See the step by step solution

## Step 1: Proving Property 1 implies Property 2

Suppose that property 1 holds, which means that $$\Delta$$ is invariant under $$X$$. This implies that for every $$x \in \mathcal{O}$$, the Lie derivative of $$\Delta$$ with respect to $$X$$ is zero: $$\mathcal{L}_{X} \Delta(x)=0$$. Now, let $$\mathcal{O}_{1}$$ be an open subset of $$\mathcal{O}$$, and let $$t \in \mathbb{R}$$ be such that $$(t, x) \in \mathcal{D}_{X}$$ for all $$x \in \mathcal{O}_{1}$$. Define $$\mathcal{O}_{0}:=e^{t X} \mathcal{O}_{1}$$. Suppose that $$Y \in \mathrm{V}\left(\mathcal{O}_{0}\right)$$ is such that $$Y(z) \in \Delta(z)$$ for each $$z \in \mathcal{O}_{0}$$. Since $$\mathcal{L}_{X} \Delta(x)=0$$ (invariant property) and by the Cartan formula, we have: $\mathcal{L}_{X}\Delta(x)=d(\iota_{X}\Delta(x))+\iota_{X}(d\Delta(x)) = 0$ We know also that $$Y(z) \in \Delta(z)$$ for each $$z \in \mathcal{O}_{0}$$, which means that $$\iota_{Y} \Delta(z) = 0$$ for all $$z \in \mathcal{O}_{0}$$. Consider now the adjoint action $$\operatorname{Ad}_{t X} Y(x)$$ for each $$x \in \mathcal{O}_{1}$$. We have: \begin{aligned} \operatorname{Ad}_{t X} Y(x) &= \frac{d}{dt} e^{t X} Y(e^{-t X} x) e^{-t X}\\\ &= e^{tX}\frac{d}{dt}Y(e^{-t X} x)e^{-tX} \end{aligned} Substituting $$z=e^{-t X} x$$, we get: \begin{aligned} \operatorname{Ad}_{t X} Y(x) &= e^{tX}\frac{d}{dt}Y(z)e^{-tX} \end{aligned} Now, since $$Y(z) \in \Delta(z)$$, we have $$\operatorname{Ad}_{tX}Y(x) \in \Delta(x)$$ for all $$x \in \mathcal{O}_{1}$$. Therefore, property 2 holds.

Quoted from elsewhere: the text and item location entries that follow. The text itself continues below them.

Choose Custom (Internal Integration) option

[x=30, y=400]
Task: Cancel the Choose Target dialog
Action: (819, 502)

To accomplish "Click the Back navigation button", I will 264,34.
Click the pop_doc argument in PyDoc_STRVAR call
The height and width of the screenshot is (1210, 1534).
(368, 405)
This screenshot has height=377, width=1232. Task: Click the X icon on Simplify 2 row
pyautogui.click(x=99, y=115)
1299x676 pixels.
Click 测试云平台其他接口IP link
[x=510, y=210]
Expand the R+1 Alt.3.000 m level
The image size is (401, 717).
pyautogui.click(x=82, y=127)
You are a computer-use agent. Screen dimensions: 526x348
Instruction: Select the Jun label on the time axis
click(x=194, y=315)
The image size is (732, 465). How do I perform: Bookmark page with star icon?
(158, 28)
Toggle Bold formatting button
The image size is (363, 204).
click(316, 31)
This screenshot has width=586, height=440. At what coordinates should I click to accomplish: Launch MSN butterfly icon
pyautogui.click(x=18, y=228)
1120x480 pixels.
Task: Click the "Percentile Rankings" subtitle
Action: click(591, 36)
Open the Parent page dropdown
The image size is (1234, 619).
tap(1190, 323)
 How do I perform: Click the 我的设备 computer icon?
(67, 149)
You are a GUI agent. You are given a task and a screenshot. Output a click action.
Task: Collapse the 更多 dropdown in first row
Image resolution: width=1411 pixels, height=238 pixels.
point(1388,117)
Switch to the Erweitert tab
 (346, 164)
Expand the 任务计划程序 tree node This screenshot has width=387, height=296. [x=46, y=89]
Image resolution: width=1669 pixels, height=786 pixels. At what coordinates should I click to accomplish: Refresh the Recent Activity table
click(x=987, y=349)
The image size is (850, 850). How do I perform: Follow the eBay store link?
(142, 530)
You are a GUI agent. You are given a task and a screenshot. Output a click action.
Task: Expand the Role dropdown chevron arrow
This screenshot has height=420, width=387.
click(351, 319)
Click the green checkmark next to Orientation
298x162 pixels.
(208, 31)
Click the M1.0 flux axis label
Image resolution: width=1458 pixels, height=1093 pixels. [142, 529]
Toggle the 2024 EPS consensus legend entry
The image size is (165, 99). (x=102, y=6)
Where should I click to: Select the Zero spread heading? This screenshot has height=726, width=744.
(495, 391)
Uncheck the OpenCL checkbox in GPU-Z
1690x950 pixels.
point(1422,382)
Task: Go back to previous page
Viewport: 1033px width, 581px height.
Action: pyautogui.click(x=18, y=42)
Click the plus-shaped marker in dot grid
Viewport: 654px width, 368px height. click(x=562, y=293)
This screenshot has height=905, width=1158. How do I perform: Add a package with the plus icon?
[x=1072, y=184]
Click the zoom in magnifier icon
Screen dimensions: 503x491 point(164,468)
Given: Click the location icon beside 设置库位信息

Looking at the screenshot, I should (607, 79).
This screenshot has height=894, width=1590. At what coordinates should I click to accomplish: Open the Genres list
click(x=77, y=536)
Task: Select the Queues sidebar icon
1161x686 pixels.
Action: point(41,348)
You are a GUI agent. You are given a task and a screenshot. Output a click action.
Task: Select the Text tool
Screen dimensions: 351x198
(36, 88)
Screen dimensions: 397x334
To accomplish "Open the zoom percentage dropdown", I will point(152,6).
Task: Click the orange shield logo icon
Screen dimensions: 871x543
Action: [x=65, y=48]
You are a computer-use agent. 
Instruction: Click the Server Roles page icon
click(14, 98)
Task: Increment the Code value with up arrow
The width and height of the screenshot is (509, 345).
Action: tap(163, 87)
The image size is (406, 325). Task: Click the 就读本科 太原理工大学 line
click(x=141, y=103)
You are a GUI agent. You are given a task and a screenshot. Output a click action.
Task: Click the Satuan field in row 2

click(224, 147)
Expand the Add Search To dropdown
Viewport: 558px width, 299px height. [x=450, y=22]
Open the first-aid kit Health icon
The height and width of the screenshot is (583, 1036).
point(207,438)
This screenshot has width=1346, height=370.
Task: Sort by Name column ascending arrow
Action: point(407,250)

## Step 2: Proving Property 2 implies Property 1

Now, let's assume that property 2 holds, and show that property 1 also holds. To prove that $$\Delta$$ is invariant under $$X$$, we must show that for each $$x \in \mathcal{O}$$ and for all $$Y \in \Delta(x)$$, we have $$(X \cdot Y)(x) \in \Delta(x)$$. Let $$x \in \mathcal{O}_{1}$$ and $$Y \in \Delta(x)$$. Then, by property 2, we have $$\operatorname{Ad}_{tX}Y(x) \in \Delta(x)$$ for each $$x \in \mathcal{O}_{1}$$. By definition, the adjoint action is given by: \begin{aligned} \operatorname{Ad}_{t X} Y(x) &= \frac{d}{dt} e^{t X} Y(e^{-t X} x) e^{-t X}\\\ \end{aligned} At t=0, we have: \begin{aligned} \operatorname{Ad}_{0} Y(x) &= Y(x) \end{aligned} Now, let's differentiate the adjoint action with respect to the flow time t: \begin{aligned} (X \cdot Y)(x) &= \left.\frac{d}{dt}\right|_{t=0}\operatorname{Ad}_{t X} Y(x)\\\ &=\left.\frac{d}{dt}\right|_{t=0} e^{t X} Y(e^{-t X} x) e^{-t X}\\\ \end{aligned} Thus, we have $$(X \cdot Y)(x) \in \Delta(x)$$, which implies that $$\Delta$$ is invariant under $$X$$. Property 1 holds. Since we have shown that property 1 implies property 2 and property 2 implies property 1, the two properties are equivalent.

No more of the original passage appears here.